Startpagina » Siertuinen » White Fir Feiten Wat is een Concolor Fir Tree

    White Fir Feiten Wat is een Concolor Fir Tree

    Concolor witte spar komt oorspronkelijk uit het westen van de Verenigde Staten, maar groeit goed in het hele land, in USDA-planthardheidszones 3 tot en met 8. Met andere woorden, het tolereert zeer koude temperaturen maar doet het niet goed in warme zuidelijke klimaten. Het is geen stadsboom en verdraagt ​​geen vervuiling en andere stedelijke omstandigheden.

    Concolor fir is mooi in open gebieden waar de sierlijke, hangende lagere takken ruimte hebben om de grond te raken. Je kunt de onderste takken snoeien als je de boom dichtbij een trottoir of oprit wilt laten groeien, maar dit kan de natuurlijke vorm van de boom verpesten.

    Groeiende witte sparren

    Concolor witte spar groeit in volledig zonlicht of halfschaduw. Het verdraagt ​​bijna elk type goed doorlatende grond, inclusief leem, zand of zure grond. Klei kan echter een probleem vormen. Als uw grond op klei is gebaseerd, werk dan in veel compost of ander organisch materiaal om de afvoer te verbeteren.

    Water concolor witte spar regelmatig tijdens het eerste jaar. Geef de boom daarna af en toe een bad bij warm, droog weer. Geef de boom grondig water voordat de grond in de late herfst bevriest.

    Breng 5 tot 10 cm mulch rond de boom aan om onkruid te bestrijden, bodemvocht te behouden en extreme temperaturen te voorkomen.

    Bemest witte sparren in het vroege voorjaar of late herfst, met behulp van een stikstofrijke meststof met een verhouding zoals 10-10-5 of 12-6-4, of een meststof geformuleerd voor evergreens.

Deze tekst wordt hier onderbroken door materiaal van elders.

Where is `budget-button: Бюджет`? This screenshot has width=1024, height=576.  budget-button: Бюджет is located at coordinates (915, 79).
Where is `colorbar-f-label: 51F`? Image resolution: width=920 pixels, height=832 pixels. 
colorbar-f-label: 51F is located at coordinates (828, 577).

Graaf de kunstmest in de grond rond de boom en geef vervolgens water. Grote bomen hebben over het algemeen geen bemesting nodig, maar je kunt altijd een beetje goed verrotte mest of compost in de grond graven.

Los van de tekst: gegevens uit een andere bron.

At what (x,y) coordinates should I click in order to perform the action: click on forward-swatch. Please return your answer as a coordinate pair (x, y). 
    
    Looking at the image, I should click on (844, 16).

    Snoei witte spar, indien nodig, voordat er in het voorjaar nieuwe groei ontstaat. Bestudeer de boom zorgvuldig en snoei vervolgens licht om de natuurlijke vorm van de boom te behouden.

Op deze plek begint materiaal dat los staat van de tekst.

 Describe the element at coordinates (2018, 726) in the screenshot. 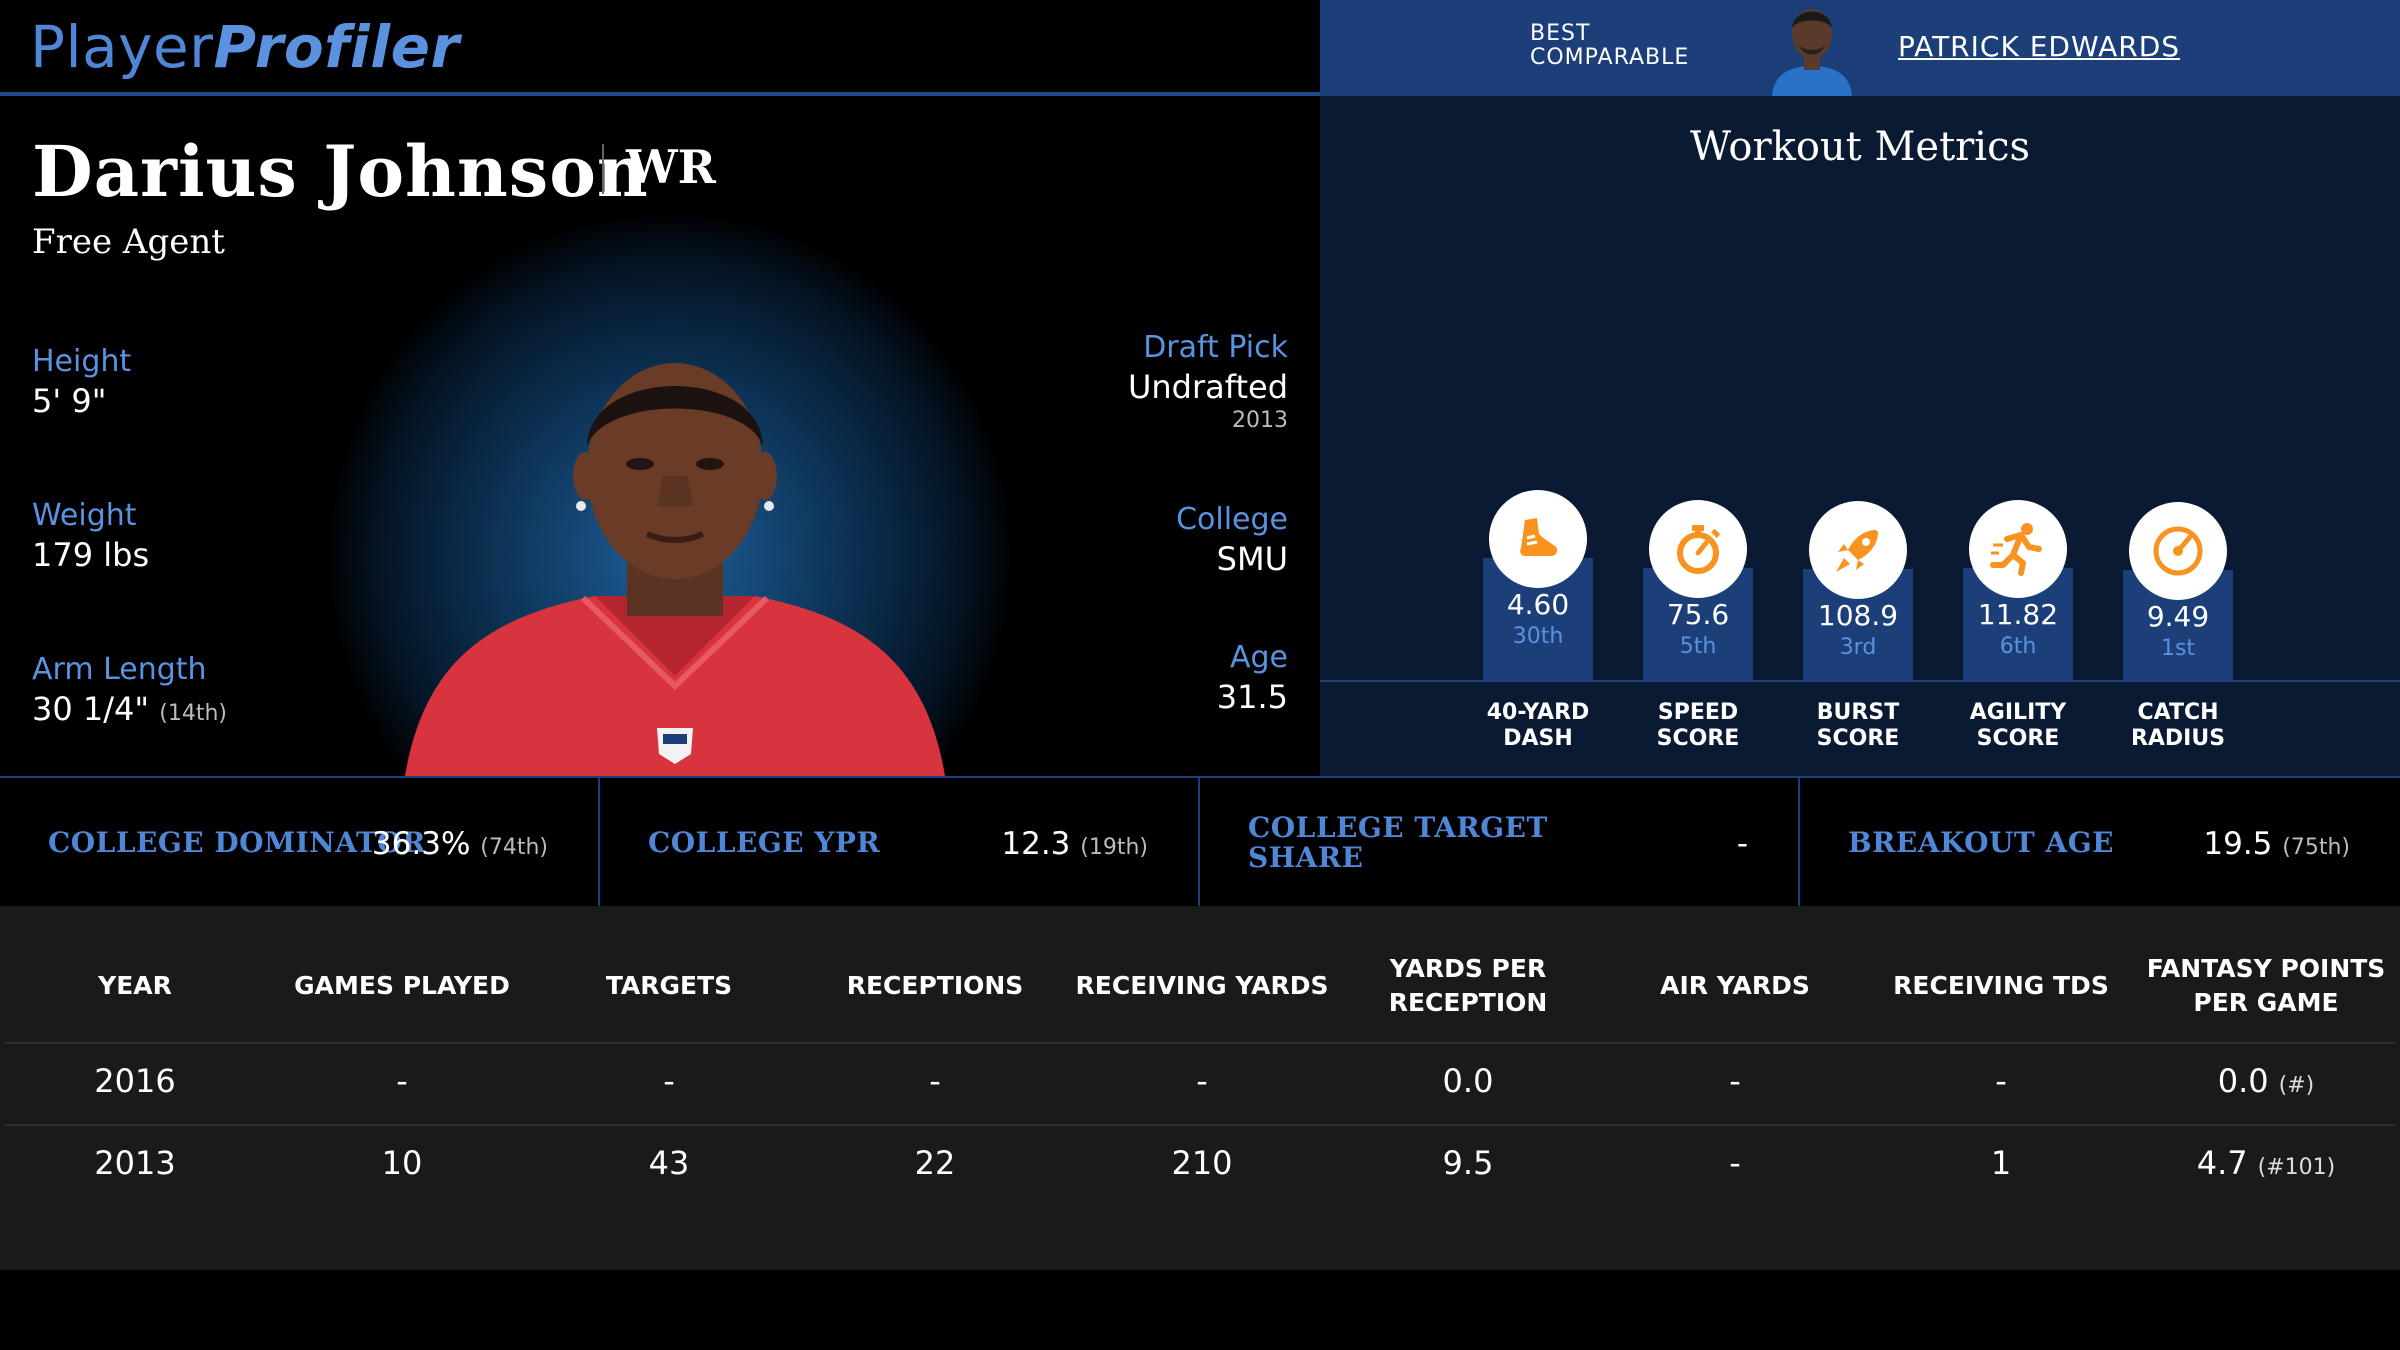

I see `metric-name: AGILITY SCORE` at that location.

    White fir wordt meestal niet gewond door ernstige plagen, maar schaal en bladluizen kunnen hinderlijk zijn. Dood overwinterend ongedierte door de boom met sluimerende olie te besproeien voordat nieuwe groei in de lente verschijnt.

    Spintmijten kunnen een probleem zijn in warme, droge klimaten en kunnen ervoor zorgen dat oudere naalden een gelige tint krijgen. Door de boom wekelijks met een sterke waterstraal te besproeien, worden de kleine plagen meestal losgemaakt. Zorg ervoor dat het water het midden van de boom bereikt.

    Gezonde witte sparren worden zelden beschadigd door ziekte.